I LOVE Halloween. So much. I love the orange and black, dressing up and the sensation of pumpkins squidging into my nailbeds as I scrape out their insides. It’s probably my favourite holiday and whereas last year I spent Halloween drunk dressed as the murderous and sexually non-discriminatory transvestite Frank-N-Furter, this year will have to be a bit more family friendly. I am planning on revisiting the Halloweens of my childhood to teach the Chinese youth about the joy of wandering around in the half dark with the smell of fireworks in the air, cajoling your neighbours into giving you sweets and loudly demanding that you know THEY ARE home because you can see them moving even though they’ve turned their lights off and not to be so stingy with their sweets.

Halloween was the time for me and my cousins to don bin bags made into capes, wear facepaint and fake blood that would invariably give us some sort of rash the next day and wander the streets feeling like the night was OURS. Pie and peas with the family with the monster mash and Micheal Jacksons thriller playing in the background. The taste of bonfire toffee peeled from a sticky tart case and the fight over who got the biggest haul and would anyone swap an apple for a snickers.

Halloween has always been a favourite, quitting Brownies when an over ambitious vicar asked me to choose between church and my favourite holiday. I haven’t been back to church, whereas I celebrate Halloween every year. Because he was wrong, it isn’t unholy or blasphemous, it let me celebrate with my family, I felt free and glad to be alive, also I got to wear those awesome plastic witch fingers.

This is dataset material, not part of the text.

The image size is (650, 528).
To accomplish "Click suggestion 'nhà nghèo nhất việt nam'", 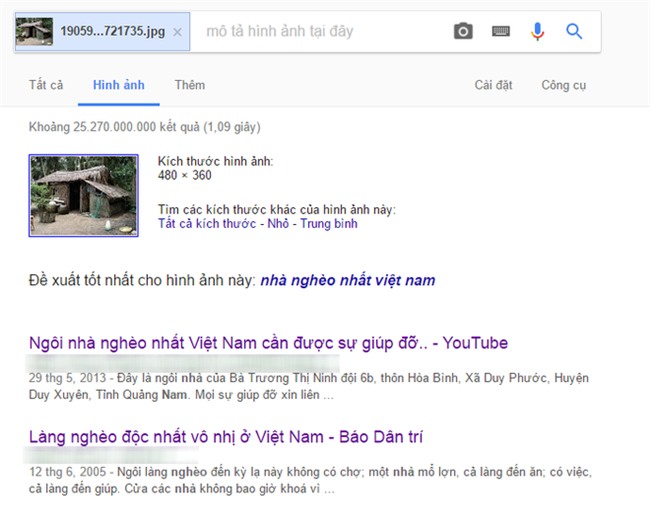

So this Halloween I found myself in China, the night before I had planned to give my halloween themed lessons I found myself questioning the point of trying to conjure enthusiasm about halloween in my students, that was round about the time the 80th of 120 cardboard pumpkins was sticking to my hand rather than to the correct bits of paper. Though the day was worth it. Halloween in China was awesome.

After explaining about the origins and customs of Halloween I got my students to name different kinds of costume they might see at Halloween, it took a while but one of them finally volunteered mummy. I had been counting on this and at that point whipped four toilet rolls out of my bag. The game was simple, there would be four teams and the first to create a fully covered mummy would win.

After the chaos of mummy wrapping I got the students to sit and decorate the pumpkin cards I had painstakingly been making for the last three evenings. As they were finishing off I drew the curtains and waited for the attention to fall on me. This is one of my favourite parts of Halloween, the scaring. I wanted the students to practise their public speaking and try making their own Halloween story, to get them started I told a couple of my own first. The first story about the murder of a pet dog by a devilish unknown monster got me some horrified looks but it was the telling of ‘Johnny, I want my liver back’ that got the best reaction. If anyone remembers, ‘Johnny’ is the tale of a little boy who is fed by his penniless mother, the liver of a recently hung criminal. At night little Johnny is haunted by the murderer on the first, second, third step and on until the audience is silent and rapt listening to the story teller whisper “Johnny, I’m on the tenth step, I want my liver back.” Then finally the storyteller grabs a member of the audience and shouts “I’M IN YOUR BEDROOM!” This without fail sent each of my classes squealing but the best reaction by far was Henry and Milly who between them fell from a chair and burst into tears, though it was quickly followed by hysterical laughter.

So I got to wear a witches hat, traumatise some kids and eat enough sweets to make my teeth hurt. All in all, how could it of been a bad day? Halloween wins every other day once again.